# Action item:
Count how many lines in the data hold "width". Only the number.
*** Records for the exercise Section Begins ***
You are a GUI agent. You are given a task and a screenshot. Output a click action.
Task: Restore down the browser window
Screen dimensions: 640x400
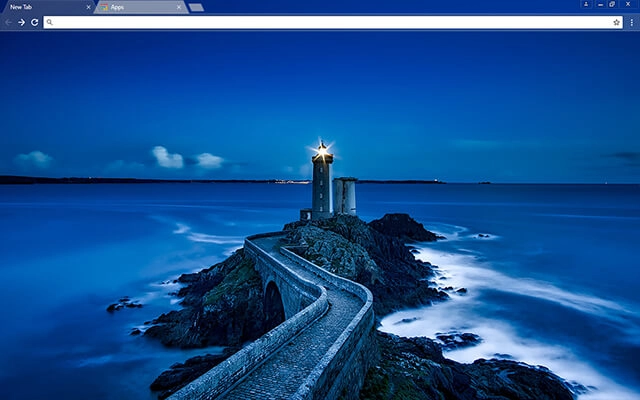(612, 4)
*** Records for the exercise Section Ends ***
*** Records for the exercise Section Begins ***
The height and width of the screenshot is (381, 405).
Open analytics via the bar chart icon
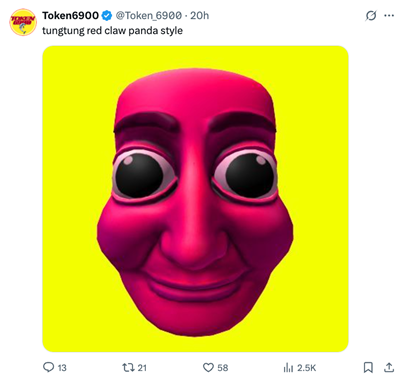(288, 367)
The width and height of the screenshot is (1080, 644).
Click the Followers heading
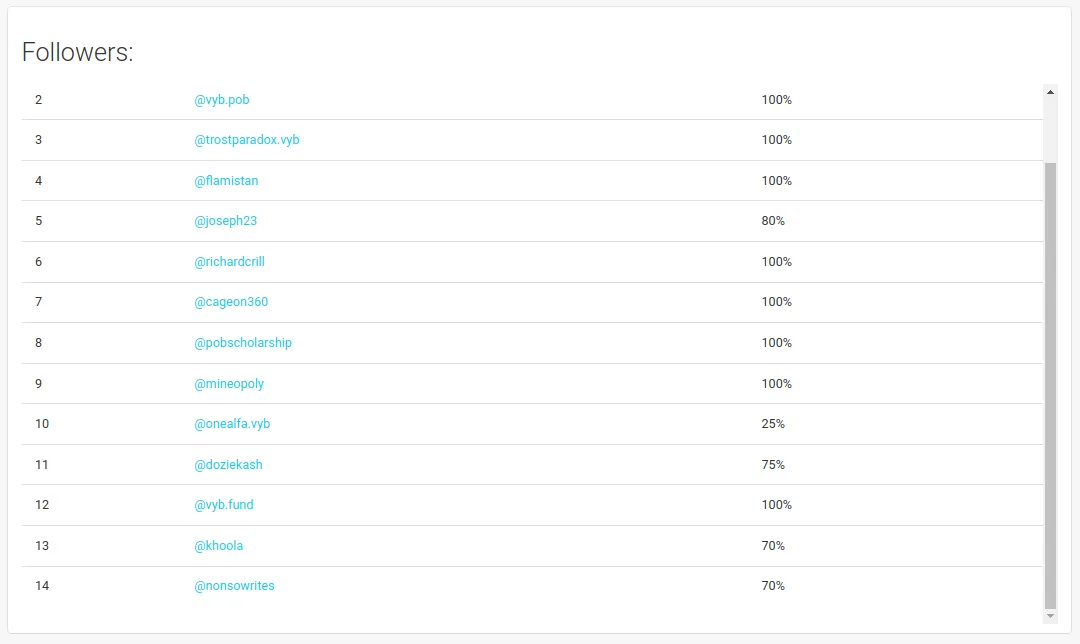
*** Records for the exercise Section Ends ***
# Written answer:
2